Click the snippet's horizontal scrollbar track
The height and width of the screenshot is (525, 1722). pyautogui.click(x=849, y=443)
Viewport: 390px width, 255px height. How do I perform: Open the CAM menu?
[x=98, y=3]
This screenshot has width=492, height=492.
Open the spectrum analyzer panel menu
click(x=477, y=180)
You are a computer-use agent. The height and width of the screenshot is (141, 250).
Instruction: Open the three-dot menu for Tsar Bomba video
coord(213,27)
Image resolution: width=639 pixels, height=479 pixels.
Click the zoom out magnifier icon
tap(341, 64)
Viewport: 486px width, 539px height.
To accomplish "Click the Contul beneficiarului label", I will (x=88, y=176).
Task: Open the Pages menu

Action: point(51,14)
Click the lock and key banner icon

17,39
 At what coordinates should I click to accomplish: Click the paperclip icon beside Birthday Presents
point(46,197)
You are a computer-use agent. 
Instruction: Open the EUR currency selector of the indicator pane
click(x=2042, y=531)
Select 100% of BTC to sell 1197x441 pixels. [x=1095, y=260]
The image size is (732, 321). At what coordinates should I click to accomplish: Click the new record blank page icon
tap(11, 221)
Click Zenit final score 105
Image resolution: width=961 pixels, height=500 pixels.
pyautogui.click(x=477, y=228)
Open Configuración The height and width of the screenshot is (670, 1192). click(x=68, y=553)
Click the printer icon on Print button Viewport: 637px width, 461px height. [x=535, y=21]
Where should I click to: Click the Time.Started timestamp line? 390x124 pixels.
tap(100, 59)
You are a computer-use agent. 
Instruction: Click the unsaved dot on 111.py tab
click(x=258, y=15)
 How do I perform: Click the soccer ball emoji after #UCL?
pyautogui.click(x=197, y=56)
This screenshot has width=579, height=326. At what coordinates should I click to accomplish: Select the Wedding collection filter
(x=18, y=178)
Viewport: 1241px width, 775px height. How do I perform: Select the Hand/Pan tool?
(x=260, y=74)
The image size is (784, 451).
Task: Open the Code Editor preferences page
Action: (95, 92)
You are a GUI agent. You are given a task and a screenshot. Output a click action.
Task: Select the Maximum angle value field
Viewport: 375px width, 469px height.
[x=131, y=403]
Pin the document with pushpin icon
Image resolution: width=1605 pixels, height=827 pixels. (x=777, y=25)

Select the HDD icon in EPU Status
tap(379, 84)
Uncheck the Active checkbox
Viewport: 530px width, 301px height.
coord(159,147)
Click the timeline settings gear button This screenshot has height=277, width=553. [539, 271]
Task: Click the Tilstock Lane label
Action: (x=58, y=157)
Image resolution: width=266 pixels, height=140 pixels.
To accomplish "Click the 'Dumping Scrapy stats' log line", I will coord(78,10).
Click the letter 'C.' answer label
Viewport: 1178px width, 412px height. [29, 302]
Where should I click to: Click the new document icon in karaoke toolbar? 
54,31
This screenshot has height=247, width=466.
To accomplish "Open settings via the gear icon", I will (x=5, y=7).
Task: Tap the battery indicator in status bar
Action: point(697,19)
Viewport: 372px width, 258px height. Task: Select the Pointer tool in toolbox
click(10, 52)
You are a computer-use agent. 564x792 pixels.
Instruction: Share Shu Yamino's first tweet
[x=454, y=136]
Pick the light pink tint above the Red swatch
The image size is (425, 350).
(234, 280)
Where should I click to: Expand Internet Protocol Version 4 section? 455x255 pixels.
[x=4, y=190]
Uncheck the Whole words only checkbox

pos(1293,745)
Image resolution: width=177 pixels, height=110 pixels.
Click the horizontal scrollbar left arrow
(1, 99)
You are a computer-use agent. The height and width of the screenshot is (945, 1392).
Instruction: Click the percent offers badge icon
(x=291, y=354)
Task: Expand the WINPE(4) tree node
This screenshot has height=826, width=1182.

- **Task to carry out**: Give only the number of lines in the records that include the word "agent".

- **Response area**: 6